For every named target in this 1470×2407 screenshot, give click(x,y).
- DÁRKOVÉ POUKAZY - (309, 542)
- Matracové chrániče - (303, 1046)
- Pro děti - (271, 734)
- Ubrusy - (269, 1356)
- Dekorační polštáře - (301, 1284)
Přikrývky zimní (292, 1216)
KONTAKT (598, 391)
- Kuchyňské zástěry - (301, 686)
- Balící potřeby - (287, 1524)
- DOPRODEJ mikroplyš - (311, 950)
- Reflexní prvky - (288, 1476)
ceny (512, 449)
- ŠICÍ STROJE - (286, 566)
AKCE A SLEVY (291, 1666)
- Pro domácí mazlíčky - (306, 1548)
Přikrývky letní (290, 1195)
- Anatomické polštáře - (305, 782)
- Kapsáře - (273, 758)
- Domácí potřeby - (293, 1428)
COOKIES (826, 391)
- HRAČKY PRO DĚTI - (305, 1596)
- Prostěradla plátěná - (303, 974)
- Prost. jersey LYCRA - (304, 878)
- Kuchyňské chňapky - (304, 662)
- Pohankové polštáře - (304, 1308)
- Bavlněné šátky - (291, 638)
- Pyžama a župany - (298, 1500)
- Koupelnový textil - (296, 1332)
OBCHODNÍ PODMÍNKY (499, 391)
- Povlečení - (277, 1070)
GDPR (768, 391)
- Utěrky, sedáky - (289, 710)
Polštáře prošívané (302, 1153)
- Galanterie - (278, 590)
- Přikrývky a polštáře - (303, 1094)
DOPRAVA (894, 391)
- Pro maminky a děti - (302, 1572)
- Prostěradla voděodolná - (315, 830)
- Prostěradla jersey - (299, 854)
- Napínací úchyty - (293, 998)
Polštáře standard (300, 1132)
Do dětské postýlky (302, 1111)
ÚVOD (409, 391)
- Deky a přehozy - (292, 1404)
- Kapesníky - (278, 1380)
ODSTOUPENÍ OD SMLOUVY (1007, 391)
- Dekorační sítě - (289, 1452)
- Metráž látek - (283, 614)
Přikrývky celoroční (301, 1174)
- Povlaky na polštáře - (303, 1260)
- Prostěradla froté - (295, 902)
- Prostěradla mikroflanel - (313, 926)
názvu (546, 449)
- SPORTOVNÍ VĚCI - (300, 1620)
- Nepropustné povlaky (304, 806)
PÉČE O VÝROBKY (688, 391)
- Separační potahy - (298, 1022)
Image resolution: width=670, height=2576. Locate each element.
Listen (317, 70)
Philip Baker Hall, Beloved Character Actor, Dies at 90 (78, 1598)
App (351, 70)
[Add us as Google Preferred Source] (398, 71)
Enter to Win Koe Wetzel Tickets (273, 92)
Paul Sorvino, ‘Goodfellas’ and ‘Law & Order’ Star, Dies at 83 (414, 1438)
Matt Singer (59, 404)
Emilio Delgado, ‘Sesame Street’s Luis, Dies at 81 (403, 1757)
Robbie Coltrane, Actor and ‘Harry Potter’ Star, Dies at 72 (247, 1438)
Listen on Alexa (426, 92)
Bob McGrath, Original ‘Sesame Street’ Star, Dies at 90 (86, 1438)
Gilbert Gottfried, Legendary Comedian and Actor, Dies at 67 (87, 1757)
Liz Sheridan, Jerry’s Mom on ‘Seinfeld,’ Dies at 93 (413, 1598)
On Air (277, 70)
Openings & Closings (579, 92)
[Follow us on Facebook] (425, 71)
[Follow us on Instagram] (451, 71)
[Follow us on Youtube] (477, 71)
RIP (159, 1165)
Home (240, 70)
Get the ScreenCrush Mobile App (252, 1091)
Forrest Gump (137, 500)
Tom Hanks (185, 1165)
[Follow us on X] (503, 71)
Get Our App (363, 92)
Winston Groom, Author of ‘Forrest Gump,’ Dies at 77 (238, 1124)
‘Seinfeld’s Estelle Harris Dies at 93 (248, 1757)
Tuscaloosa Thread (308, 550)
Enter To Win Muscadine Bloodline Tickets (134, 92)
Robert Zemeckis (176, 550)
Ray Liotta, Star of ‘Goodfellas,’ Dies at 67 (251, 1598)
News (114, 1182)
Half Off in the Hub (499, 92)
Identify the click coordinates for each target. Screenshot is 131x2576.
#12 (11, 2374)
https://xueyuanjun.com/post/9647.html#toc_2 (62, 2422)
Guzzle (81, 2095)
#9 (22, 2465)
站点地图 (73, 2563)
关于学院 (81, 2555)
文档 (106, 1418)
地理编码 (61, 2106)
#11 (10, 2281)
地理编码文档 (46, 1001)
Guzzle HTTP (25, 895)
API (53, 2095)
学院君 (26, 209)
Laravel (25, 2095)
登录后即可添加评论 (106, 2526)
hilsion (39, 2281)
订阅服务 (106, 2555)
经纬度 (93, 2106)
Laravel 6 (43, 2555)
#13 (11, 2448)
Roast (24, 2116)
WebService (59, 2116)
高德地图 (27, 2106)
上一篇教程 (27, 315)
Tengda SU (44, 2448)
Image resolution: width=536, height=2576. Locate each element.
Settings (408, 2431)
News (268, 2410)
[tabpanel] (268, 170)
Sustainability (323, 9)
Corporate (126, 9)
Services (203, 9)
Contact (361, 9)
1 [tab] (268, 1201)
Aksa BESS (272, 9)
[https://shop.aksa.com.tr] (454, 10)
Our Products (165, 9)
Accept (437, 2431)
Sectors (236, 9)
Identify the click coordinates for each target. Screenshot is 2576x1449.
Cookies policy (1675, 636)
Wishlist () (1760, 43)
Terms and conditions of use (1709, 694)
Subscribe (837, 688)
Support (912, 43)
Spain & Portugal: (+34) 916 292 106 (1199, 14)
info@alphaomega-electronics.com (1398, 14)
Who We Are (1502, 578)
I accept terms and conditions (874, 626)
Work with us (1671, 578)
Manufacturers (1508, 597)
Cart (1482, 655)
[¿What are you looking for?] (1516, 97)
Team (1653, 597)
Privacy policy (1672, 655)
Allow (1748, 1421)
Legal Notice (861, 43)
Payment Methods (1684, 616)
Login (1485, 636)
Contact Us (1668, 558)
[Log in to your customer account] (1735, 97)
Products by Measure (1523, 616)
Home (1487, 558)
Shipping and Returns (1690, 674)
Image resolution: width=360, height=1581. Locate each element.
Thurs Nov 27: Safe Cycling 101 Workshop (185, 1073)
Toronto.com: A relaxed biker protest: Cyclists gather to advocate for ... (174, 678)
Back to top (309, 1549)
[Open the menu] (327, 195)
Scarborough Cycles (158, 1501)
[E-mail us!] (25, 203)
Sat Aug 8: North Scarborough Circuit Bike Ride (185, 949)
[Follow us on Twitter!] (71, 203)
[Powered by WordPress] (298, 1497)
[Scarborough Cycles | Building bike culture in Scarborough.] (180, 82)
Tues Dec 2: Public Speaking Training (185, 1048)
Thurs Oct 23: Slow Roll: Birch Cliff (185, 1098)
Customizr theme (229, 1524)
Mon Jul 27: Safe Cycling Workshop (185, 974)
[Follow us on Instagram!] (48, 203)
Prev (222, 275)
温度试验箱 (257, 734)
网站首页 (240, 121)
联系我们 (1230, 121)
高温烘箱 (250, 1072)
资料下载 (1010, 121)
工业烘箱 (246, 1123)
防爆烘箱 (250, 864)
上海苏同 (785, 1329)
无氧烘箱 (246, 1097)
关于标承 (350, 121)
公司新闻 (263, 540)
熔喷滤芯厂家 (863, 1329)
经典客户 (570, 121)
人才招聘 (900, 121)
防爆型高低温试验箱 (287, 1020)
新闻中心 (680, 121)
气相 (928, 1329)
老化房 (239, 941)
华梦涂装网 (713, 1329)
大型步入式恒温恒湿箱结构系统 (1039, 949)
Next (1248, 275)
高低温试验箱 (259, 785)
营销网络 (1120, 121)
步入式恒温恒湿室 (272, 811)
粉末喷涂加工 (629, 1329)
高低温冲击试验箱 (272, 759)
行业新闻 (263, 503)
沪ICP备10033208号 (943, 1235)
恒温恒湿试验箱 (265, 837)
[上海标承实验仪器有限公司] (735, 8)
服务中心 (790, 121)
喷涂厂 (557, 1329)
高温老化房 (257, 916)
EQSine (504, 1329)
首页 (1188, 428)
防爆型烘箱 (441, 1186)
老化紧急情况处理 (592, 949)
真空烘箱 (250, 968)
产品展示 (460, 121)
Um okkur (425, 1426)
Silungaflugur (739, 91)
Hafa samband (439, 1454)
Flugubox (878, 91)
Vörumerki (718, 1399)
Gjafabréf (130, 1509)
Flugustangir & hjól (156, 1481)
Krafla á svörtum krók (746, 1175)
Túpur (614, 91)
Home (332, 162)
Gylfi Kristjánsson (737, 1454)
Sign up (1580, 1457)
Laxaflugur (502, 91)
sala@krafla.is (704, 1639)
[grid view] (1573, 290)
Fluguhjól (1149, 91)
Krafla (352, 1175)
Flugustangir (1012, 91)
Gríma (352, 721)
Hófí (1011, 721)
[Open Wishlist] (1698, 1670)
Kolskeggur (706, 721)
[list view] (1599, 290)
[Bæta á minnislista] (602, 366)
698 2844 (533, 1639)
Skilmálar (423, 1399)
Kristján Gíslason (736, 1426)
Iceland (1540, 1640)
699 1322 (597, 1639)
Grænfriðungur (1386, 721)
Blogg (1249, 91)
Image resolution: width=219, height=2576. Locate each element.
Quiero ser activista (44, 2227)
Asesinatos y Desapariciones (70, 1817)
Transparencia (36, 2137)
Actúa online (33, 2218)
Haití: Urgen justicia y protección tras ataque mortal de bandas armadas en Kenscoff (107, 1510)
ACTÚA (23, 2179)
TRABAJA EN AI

> [Work request]:
This exercise needs every line of the listing that contains the word "element".

> [The completed task]:
Image resolution: width=670, height=2576. Locate each element.
Image resolution: width=536, height=2576. Locate each element.
Image resolution: width=360, height=1581. Locate each element.
Image resolution: width=219, height=2576. Locate each element.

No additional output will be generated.